Saturday, 17 June 2017 – Reading Pages 1-79 of Robert D. Putnam’s Our Kids – The American Dream in Crisis

  • Our Kids – The American Dream in Crisis
  • by Robert D Putnam
  • Simon & Schuster
  • Copyright 2015
  • 261 pages

Rating (for pages 1-79, Chapters 1 & 2) – 9 out of 10

A few years ago, I came across a copy of Robert D Putnam’s Bowling Alone in a thrift store. In Bowling Alone, Putnam shows the decline of community in the United States since World War II. I read the book and enjoyed it.
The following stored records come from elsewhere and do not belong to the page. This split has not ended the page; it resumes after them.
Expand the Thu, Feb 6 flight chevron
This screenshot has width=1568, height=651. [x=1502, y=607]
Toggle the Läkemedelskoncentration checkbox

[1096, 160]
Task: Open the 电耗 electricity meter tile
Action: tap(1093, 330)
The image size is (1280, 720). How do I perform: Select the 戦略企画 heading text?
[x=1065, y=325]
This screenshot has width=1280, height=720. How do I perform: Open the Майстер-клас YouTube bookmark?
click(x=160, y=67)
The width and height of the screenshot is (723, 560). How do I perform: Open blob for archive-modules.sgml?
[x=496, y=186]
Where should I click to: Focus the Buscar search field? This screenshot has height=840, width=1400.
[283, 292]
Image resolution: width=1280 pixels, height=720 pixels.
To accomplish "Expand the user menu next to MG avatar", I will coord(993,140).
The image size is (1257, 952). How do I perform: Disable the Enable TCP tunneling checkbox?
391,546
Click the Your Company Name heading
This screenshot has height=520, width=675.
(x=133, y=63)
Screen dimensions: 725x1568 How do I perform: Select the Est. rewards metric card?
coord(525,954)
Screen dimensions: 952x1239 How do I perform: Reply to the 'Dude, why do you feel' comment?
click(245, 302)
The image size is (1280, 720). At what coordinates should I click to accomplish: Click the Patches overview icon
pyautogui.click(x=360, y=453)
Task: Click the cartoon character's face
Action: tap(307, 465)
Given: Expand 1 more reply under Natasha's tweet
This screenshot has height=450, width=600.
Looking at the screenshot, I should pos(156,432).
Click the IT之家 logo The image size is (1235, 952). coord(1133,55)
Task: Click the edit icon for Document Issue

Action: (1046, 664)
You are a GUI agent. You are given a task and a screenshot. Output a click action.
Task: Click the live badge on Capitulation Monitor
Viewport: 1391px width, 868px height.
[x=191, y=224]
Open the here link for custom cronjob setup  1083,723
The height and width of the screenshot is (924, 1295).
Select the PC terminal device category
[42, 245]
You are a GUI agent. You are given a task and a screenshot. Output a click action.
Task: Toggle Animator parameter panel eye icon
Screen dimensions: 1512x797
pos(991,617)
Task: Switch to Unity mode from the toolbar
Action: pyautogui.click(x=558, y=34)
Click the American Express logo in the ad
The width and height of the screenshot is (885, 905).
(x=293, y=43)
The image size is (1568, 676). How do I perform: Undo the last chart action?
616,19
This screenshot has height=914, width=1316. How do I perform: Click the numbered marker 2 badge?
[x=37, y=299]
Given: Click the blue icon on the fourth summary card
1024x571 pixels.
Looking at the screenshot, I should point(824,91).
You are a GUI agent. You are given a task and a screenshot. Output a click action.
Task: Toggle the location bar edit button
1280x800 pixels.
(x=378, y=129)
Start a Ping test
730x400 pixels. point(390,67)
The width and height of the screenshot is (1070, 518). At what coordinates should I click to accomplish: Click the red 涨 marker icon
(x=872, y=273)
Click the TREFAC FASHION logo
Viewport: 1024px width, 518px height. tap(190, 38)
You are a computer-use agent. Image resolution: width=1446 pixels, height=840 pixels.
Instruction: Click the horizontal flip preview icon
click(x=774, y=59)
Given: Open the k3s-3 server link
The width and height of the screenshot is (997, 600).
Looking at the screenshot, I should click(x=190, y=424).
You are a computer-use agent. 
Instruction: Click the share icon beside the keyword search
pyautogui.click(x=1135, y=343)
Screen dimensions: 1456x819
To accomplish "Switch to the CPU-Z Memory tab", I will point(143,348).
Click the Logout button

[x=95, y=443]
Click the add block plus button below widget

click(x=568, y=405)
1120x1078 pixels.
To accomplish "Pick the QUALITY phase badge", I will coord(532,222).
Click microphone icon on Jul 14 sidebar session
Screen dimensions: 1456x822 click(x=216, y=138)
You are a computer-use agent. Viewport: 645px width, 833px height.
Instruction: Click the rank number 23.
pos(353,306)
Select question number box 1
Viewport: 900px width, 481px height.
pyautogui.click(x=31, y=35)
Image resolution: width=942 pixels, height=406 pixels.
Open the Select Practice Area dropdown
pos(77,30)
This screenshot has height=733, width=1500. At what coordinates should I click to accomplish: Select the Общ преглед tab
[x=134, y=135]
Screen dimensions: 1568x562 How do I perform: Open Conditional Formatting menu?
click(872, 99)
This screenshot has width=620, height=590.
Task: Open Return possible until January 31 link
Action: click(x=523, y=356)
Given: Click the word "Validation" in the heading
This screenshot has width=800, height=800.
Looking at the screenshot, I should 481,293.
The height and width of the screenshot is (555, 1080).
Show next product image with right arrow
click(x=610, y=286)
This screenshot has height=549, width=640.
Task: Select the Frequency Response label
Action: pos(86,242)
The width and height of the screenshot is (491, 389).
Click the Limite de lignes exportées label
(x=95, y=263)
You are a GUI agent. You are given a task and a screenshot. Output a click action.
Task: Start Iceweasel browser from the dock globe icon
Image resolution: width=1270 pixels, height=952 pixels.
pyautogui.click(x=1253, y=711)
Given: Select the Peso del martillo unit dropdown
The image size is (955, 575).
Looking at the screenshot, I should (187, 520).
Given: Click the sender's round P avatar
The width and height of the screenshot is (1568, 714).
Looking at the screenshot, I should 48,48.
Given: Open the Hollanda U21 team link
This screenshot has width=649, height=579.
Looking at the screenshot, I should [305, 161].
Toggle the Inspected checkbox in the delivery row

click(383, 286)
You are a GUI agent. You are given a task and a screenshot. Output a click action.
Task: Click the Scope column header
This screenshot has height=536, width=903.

Putnam is the rare academic who can make his ideas interesting to a general audience.

Therefore, I was excited when I heard about Putnam’s 2015 Our Kids, in which Putnam returns to his hometown of Port Clinton, Ohio, and examines what’s happened to social mobility in the U.S. Putnam uses his own high school class of 1959 as a point of comparison to how much has changed with today’s high school graduates.

Chapter 1 – The American Dream (pages 1-45)

Putnam comes out with guns blazing, stating on page 1 that today’s Port Clinton “…is a split-screen American nightmare, a community in which kids from the wrong side of the tracks that bisect the town can barely imagine the future that awaits the kids from the right side of the tracks” (p. 1). He then spends a lot of time discussing the differences in the social mobility enjoyed by his generation and the stagnation that is the curse of today’s graduates.

Chapter 2 – Families (pages 46-79)

The second chapter is weaker. Putnam begins with the unprovable statement that rich and poor families “…tend to be structured differently [true], a result of the economic disparities that have arisen in recent decades [perhaps true, but unsupported]” (p. 49). Putnam’s later discussion in Chapter 2 concedes that one cannot “tease out” cause and effect based his data.

It’s one thing to say what has happened to social mobility, which Putnam does very well. It’s very difficult to say why it has changed.

My Questions

From what I’ve read so far, I have two questions about Putnam’s thesis –

1) To what extent did the post-World War II era represent a “Golden Age?” From the end of World War II until the mid-1970s, the U.S. Enjoyed a tremendous economic expansion, partly based on the fact that our economic competitors were temporarily hobbled by WWII. Some people have suggested that – in comparing today to that era – we overlook the fact that it was an aberration, atypical. Whether that is true or not, we cannot reproduce the complex set of circumstances that arose to produce that prosperity. Today’s economy produces wealth in a different way.

2) Consistent with his earlier Bowling Alone, Putnam laments the decline of any sense of commmunity. He states that there is no sense that today’s disadvantaged youth are “our kids.” This point is well taken. However, similar to #1, I think that he overlooks the fact that we are unlikely to reproduce the society the produced the “all for one” attitude.

When I think of my World War II-era grandparents, I think of that “our kids” attitude. My grandparents grew up in tightly-knit small towns filled with people who had lived in those towns their entire lives. But today’s society is transient. Making a living depends on keeping ourselves mobile. Moreover, the entry of women into the workforce means that today’s adults have little time to form “the ties that bind” towns together – everyone’s tired after spending our days at the salt mine.

Summary

On the whole, I’m really enjoying Our Kids. I think that the solutions to these problems are very complex and I’m interested to see if Putnam can offer any realistic solutions.